* **YOUR OBJECTIVE**:
Identify all lines of the data containing the string "agent" and copy them.

Segment Open

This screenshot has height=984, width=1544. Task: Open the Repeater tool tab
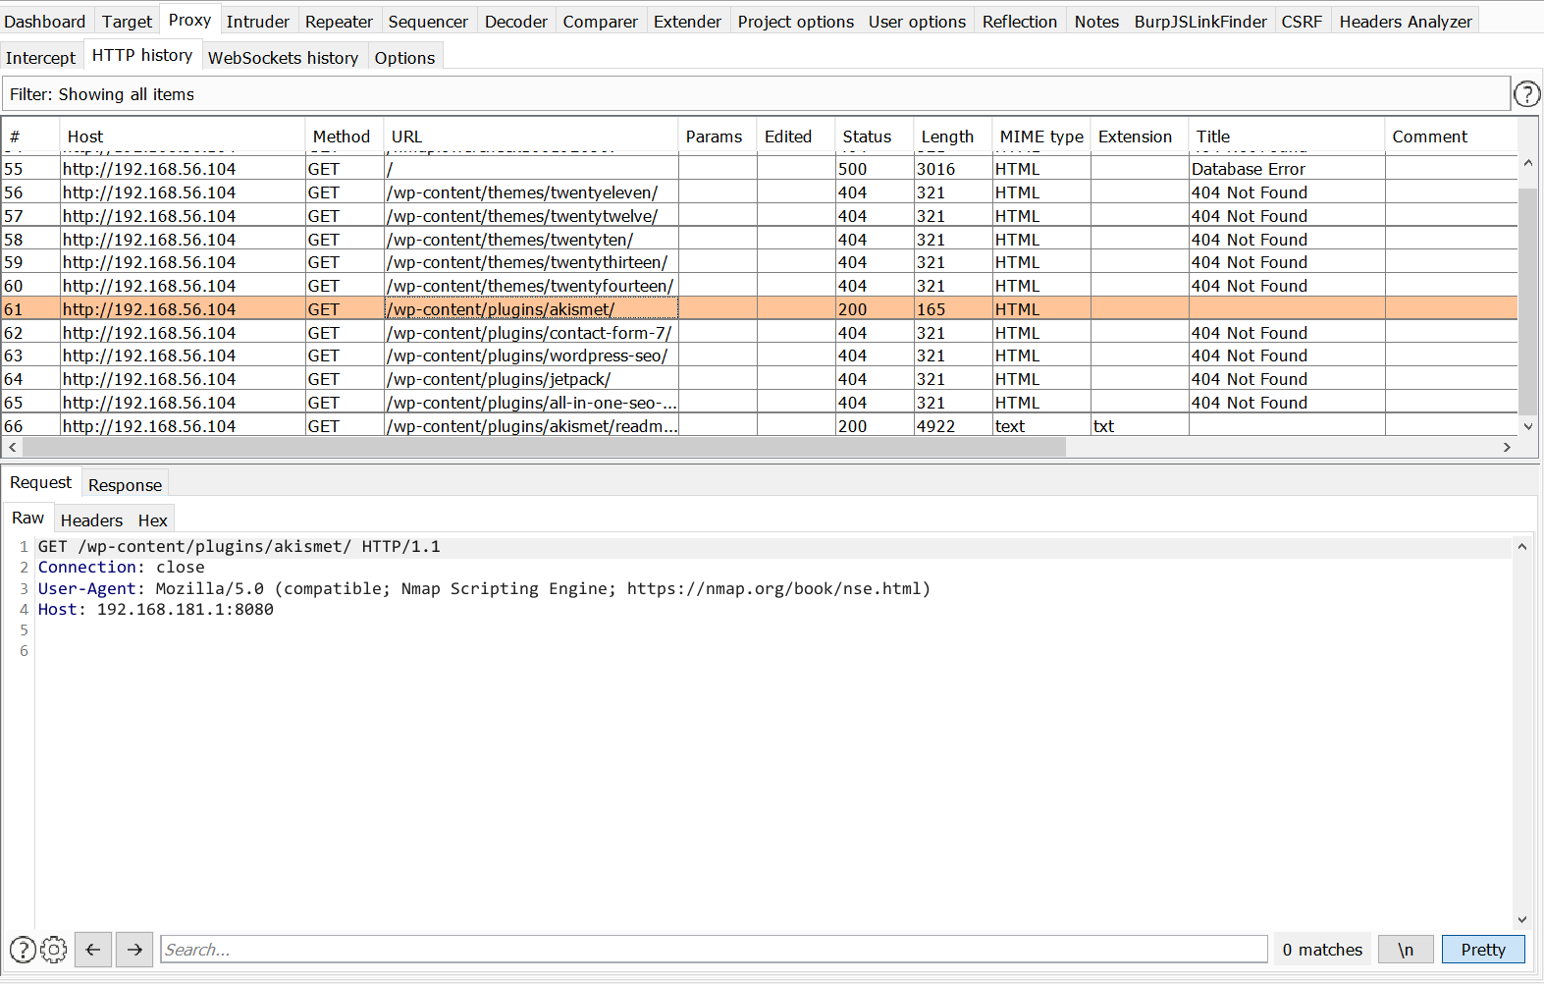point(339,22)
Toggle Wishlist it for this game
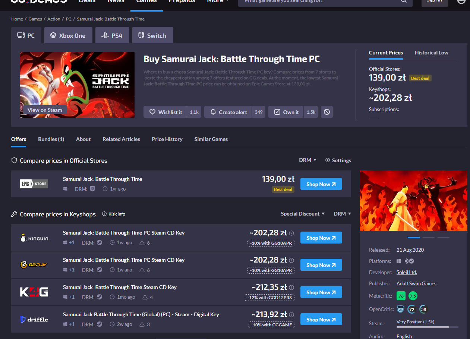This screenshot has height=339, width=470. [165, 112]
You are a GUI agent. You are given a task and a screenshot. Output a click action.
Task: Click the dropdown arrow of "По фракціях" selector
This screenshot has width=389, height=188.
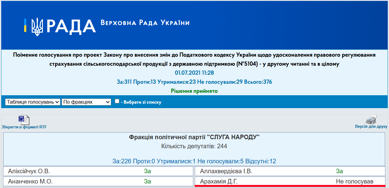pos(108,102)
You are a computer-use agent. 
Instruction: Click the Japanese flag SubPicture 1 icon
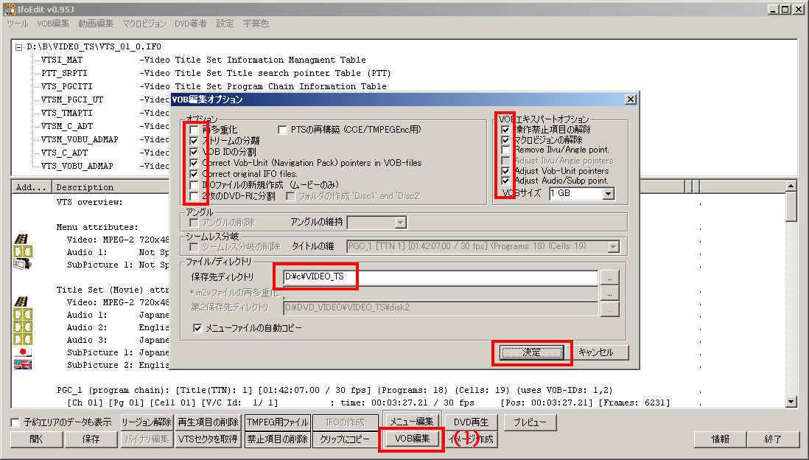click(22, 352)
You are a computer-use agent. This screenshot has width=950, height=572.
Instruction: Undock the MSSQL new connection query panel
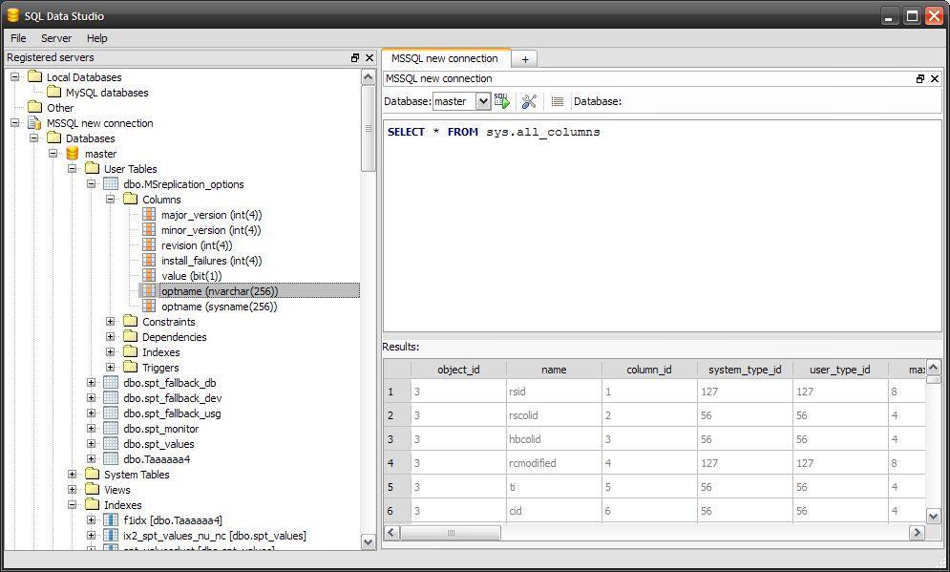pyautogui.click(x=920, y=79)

Segment Closed

* **RESULT**:
You are a GUI agent. You are given a task and a screenshot. Output a click action.
You are a computer-use agent. 
You are a computer-use agent. This screenshot has width=950, height=572.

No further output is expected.